→ **Assignment**
From the entries below, copy out each line that contains the word "particular".

→ **Material supplied**

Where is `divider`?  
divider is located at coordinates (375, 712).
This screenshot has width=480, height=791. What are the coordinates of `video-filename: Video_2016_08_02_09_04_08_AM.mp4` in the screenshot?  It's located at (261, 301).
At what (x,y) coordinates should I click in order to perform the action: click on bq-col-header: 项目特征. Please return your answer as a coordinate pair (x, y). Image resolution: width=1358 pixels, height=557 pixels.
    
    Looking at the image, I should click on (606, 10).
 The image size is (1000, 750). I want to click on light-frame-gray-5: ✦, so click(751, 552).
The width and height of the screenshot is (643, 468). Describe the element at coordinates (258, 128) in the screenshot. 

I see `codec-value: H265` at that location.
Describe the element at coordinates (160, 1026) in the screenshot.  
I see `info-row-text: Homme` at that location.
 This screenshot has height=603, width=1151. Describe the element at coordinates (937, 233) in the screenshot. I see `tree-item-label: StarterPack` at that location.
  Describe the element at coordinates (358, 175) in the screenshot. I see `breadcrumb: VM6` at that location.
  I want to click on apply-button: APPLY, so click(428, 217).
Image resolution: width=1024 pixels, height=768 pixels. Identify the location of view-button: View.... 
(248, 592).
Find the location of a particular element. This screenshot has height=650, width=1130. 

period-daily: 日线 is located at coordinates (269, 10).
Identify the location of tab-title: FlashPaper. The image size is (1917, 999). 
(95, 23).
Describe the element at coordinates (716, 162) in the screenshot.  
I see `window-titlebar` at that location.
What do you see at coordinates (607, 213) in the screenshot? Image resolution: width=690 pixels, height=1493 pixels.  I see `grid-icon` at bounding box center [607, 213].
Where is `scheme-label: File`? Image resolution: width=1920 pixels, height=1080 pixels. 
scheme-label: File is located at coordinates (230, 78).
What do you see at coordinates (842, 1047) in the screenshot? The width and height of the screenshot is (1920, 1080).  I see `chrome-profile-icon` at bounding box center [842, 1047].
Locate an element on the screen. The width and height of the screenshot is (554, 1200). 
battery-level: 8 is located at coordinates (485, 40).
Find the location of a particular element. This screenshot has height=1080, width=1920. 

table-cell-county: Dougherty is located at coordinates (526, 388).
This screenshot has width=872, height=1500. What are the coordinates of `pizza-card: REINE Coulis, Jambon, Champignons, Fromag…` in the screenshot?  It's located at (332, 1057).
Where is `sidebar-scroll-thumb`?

→ **Response to the task**
Find the location of a particular element. This screenshot has height=650, width=1130. 
Find the location of a particular element. This screenshot has height=1080, width=1920. 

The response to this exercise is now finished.